The Union Budget for 2016-17 will be announced at a time when the macro-economic milieu continues to be domestically and globally challenging and the focus should be on stepping up the pace of investment expansion for achieving higher growth and job creation.
The Confederation of Indian Industry (CII) looks forward to suitable policy interventions which would rekindle business sentiment and thereby help to debottleneck the economy.
According to CII, higher public investment in key projects especially in infrastructure sectors such as roads, railways, power and waterways would 'crowd in' private investment and in turn have a cascading effect on growth. CII has also recommended speedy implementation of industrial clusters and parks such as NIMZ, DMIC & DFC projects. The National Investment and Infrastructure Fund (NIIF) needs to be activated to provide more avenues for infrastructure financing.

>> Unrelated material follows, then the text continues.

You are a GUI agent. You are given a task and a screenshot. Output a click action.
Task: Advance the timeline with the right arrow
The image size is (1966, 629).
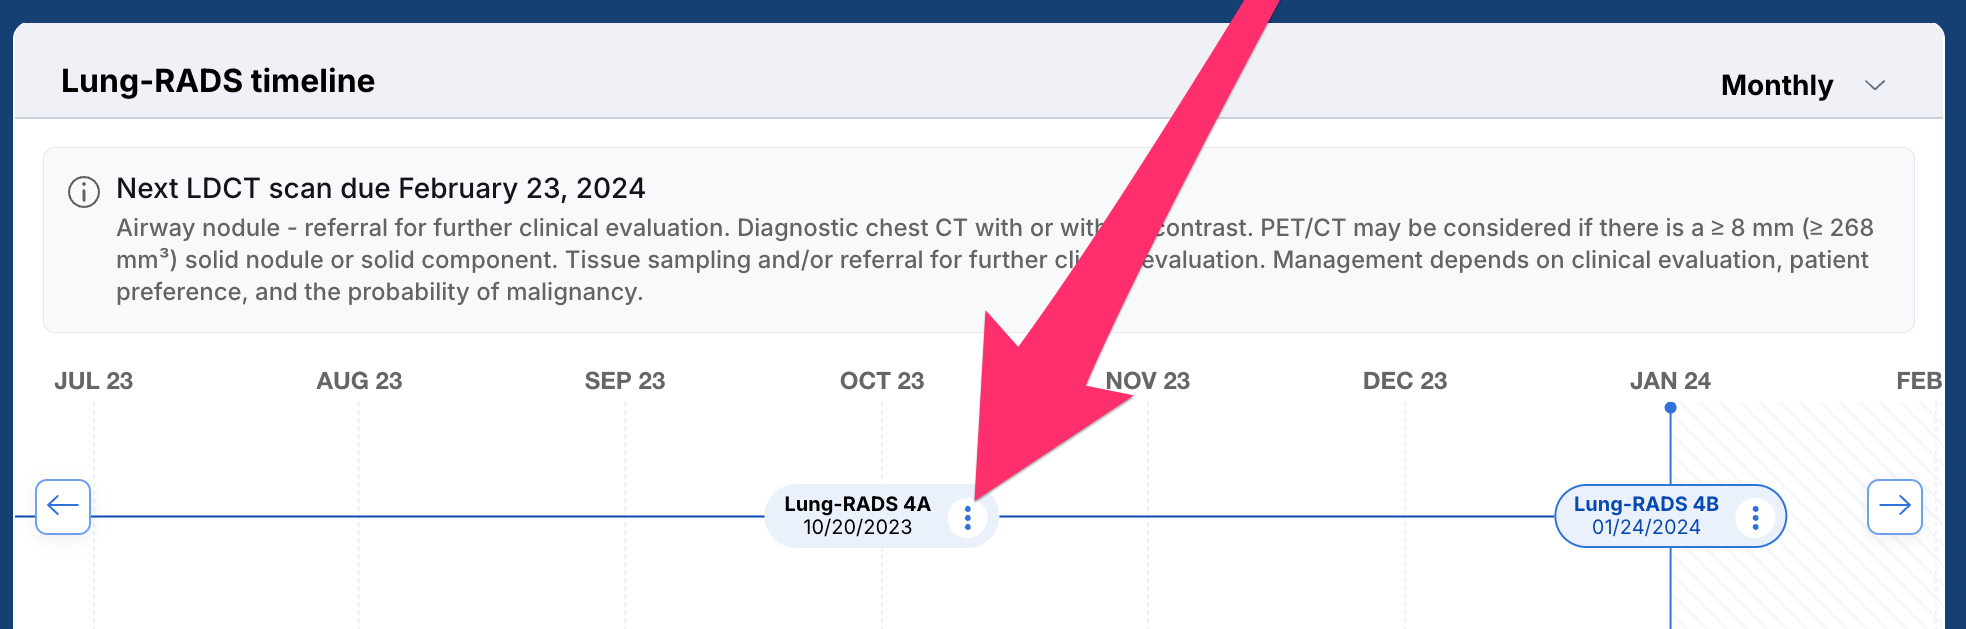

CII would also recommend incentivizing 'off balance sheet' investment proposals, such as NHAI projects, railways etc., where it is possible to generate adequate revenues. The idea could also extend to identifying and promoting more PPP opportunities where the viability gap funding helps facilitate a much greater economic return.
On revenue generation, CII maintains that at a time when tax revenue is stressed, stepping up non-tax revenue through spectrum sales and PSU divestment becomes crucial. To raise revenue, the government should sell all its stake in the Specified Undertaking of the Unit Trust of India (SUUTI) which can yield nearly Rs.50,000 crore to be used for investment.
On expenditure control of non-productive items, CII recommends better targeting of subsidies by linking subsidies on fuel, fertilizers and electricity to direct benefit transfer. Fertilizer subsidy should be paid directly to farmers as cash transfers.
CII is of the view that the Budget should aim at restoring the strength of the rural economy, which has been adversely impacted by two consecutive droughts, by taking steps to stimulate rural demand.
Measures such as reduction in corporate tax rate will go a long way in improving the tax base. The government should announce a year-wise roadmap for reduction of corporate tax rate from 30 per cent to 22 per cent along with withdrawal of incentives, it said.